2.  Unless otherwise provided in the articles of incorporation or the bylaws, any action required or permitted to be taken at a meeting of the stockholders may be taken without a meeting if, before or after the action, a written consent thereto is signed by stockholders holding at least a majority of the voting power, except that if a different proportion of voting power is required for such an action at a meeting, then that proportion of written consents is required.

3.  In no instance where action is authorized by written consent need a meeting of stockholders be called or notice given.

4.  Unless otherwise restricted by the articles of incorporation or bylaws, stockholders and certain other persons permitted by the corporation to attend a meeting of stockholders may participate in the meeting through remote communication, including, without limitation, electronic communications, videoconferencing, teleconferencing or other available technology, if the corporation has implemented reasonable measures to:

(a) Verify the identity of each person participating through such means as a stockholder or permitted person; and

(b) Provide the stockholders a reasonable opportunity to participate in the meeting and to vote on matters submitted to the stockholders, including an opportunity to communicate, and to read or hear the proceedings of the meetings in a substantially concurrent manner with such proceedings.

5.  Unless otherwise restricted by the articles of incorporation or bylaws, a meeting of stockholders may be held solely by remote communication pursuant to subsection 4 and, if a meeting is so held, no other means of communication is required in the conduct of the meeting unless otherwise prescribed by the board of directors.

6.  Participation in a meeting pursuant to subsection 4 constitutes presence in person at the meeting.

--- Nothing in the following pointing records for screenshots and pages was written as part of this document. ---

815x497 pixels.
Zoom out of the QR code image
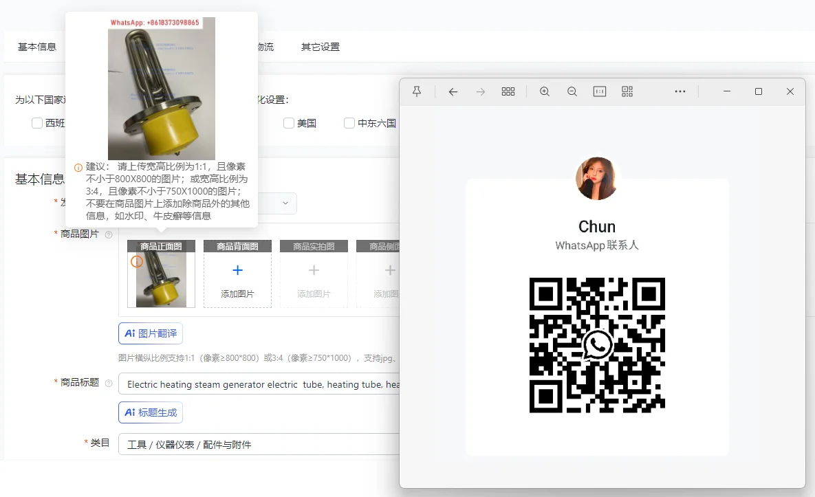point(572,91)
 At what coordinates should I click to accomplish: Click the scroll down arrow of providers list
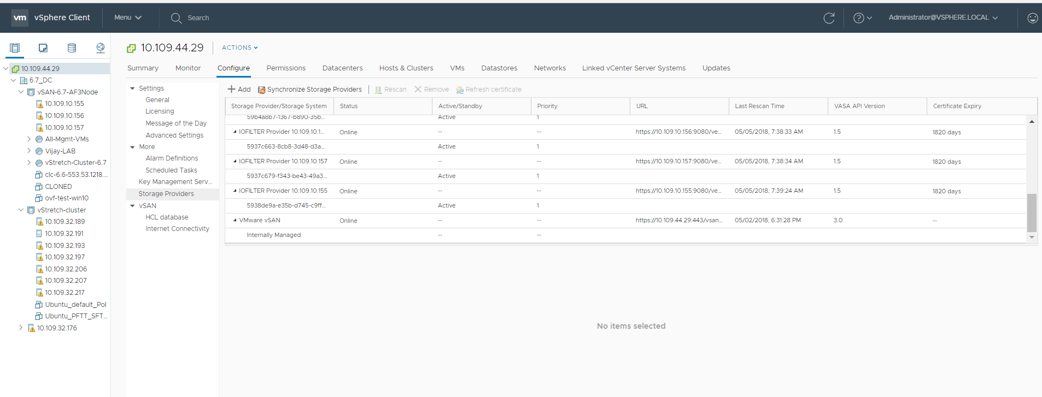pyautogui.click(x=1032, y=238)
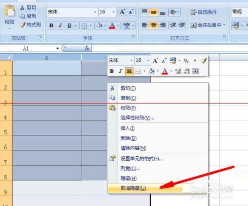Screen dimensions: 248x206
Task: Click the Paste icon in the ribbon clipboard group
Action: coord(9,11)
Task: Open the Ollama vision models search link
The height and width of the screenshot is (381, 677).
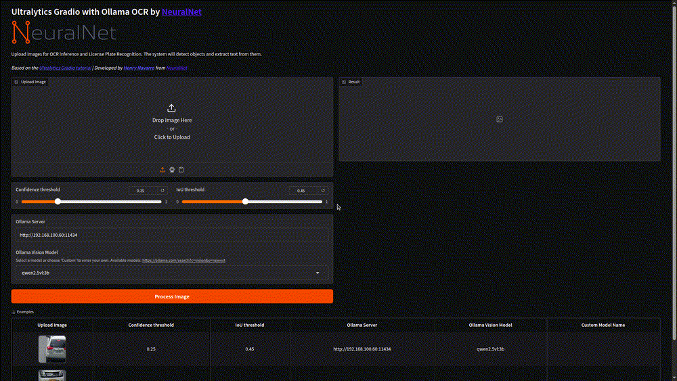Action: (183, 261)
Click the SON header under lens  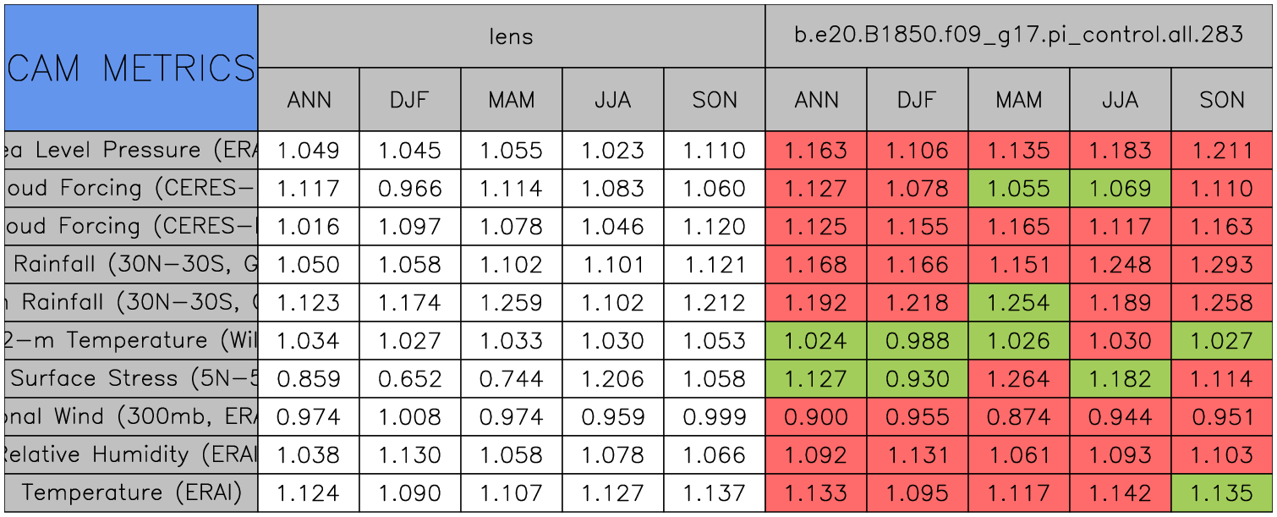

7.  Unless this chapter, the articles of incorporation or the bylaws provide for different proportions, if voting by a class or series of stockholders is permitted or required:

(a) A majority of the voting power of the class or series that is present in person or by proxy, regardless of whether the proxy has authority to vote on any matter, constitutes a quorum for the transaction of business; and

(b) An act by the stockholders of each class or series is approved if a majority of the voting power of a quorum of the class or series votes for the action.

8.  Unless otherwise provided in the articles of incorporation or the bylaws, once a share is represented in person or by proxy for any purpose at a meeting, the share shall be deemed present for purposes of determining a quorum for the remainder of the meeting and for any adjournment of the meeting unless a new record date is or must be fixed for the adjourned meeting.